:: THE PROBLEM ::
Every line in the records below between the one holding "Икорницы (105, 357)" and the one holding "Авторские подарки", inclusive, is to be set down exactly; all other lines are to be left out.

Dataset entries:
▼

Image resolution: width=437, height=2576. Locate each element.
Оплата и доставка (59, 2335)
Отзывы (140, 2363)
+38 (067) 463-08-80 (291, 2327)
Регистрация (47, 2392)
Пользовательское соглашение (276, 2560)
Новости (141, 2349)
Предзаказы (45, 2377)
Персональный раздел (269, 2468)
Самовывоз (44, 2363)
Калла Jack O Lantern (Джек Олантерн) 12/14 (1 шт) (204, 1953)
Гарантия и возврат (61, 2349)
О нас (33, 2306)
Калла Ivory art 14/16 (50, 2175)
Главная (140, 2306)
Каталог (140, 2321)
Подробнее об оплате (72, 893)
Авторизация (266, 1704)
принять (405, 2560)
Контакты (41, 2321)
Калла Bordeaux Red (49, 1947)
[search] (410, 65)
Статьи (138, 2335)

▲
▼

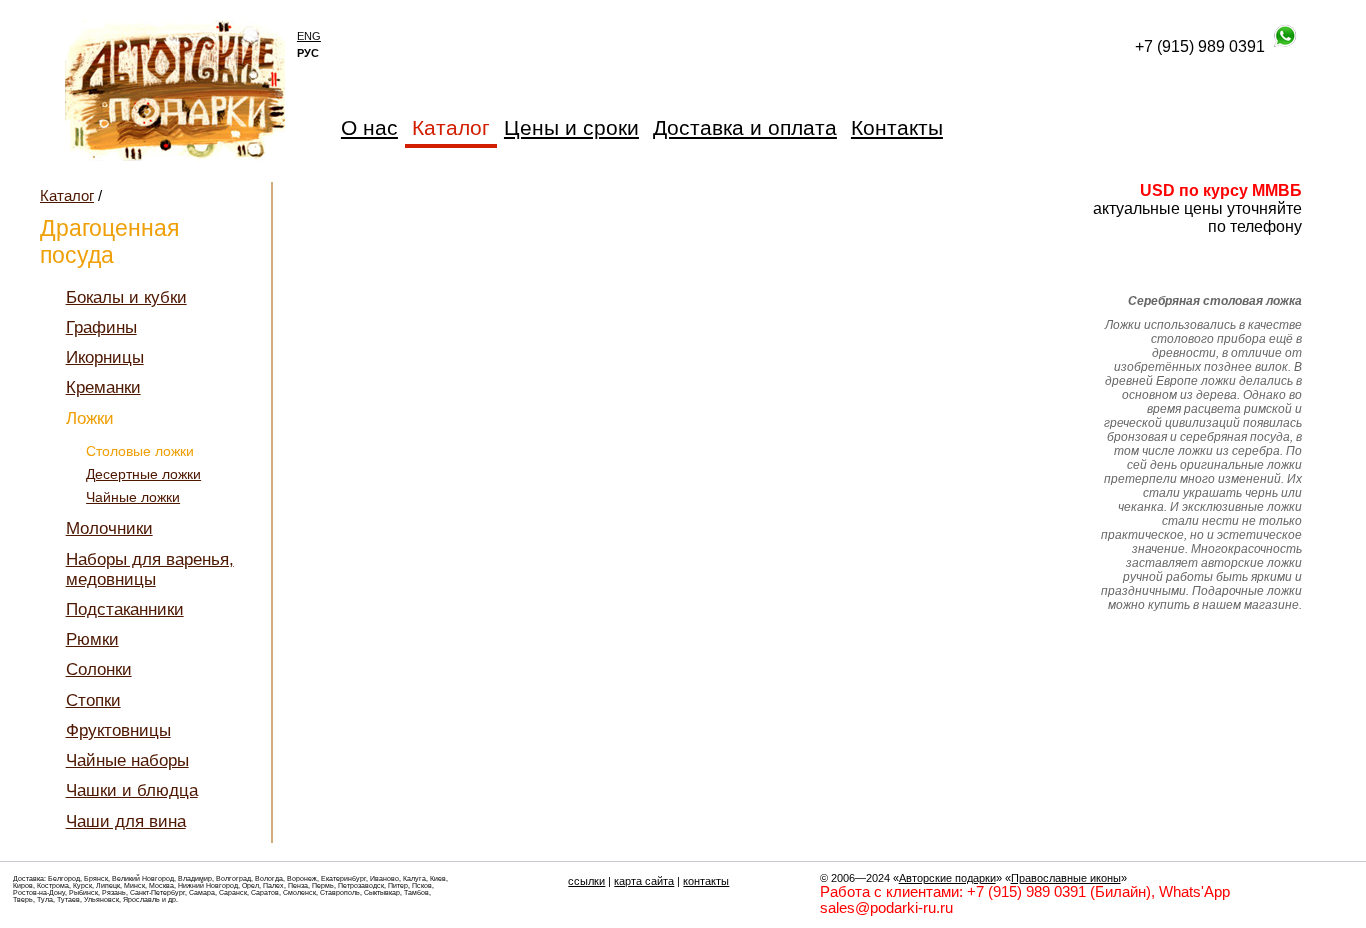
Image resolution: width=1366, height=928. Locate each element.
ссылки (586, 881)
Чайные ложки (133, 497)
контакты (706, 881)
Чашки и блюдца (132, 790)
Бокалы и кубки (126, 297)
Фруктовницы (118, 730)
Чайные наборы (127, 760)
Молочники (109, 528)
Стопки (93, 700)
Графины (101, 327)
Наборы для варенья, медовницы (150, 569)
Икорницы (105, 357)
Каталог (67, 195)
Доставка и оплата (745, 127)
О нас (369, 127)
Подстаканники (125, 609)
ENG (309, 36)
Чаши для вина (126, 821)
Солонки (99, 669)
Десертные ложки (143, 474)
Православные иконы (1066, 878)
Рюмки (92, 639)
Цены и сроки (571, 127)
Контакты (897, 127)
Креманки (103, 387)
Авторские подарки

▲

:: TASK SOLUTION ::
Икорницы (105, 357)
Каталог (67, 195)
Доставка и оплата (745, 127)
О нас (369, 127)
Подстаканники (125, 609)
ENG (309, 36)
Чаши для вина (126, 821)
Солонки (99, 669)
Десертные ложки (143, 474)
Православные иконы (1066, 878)
Рюмки (92, 639)
Цены и сроки (571, 127)
Контакты (897, 127)
Креманки (103, 387)
Авторские подарки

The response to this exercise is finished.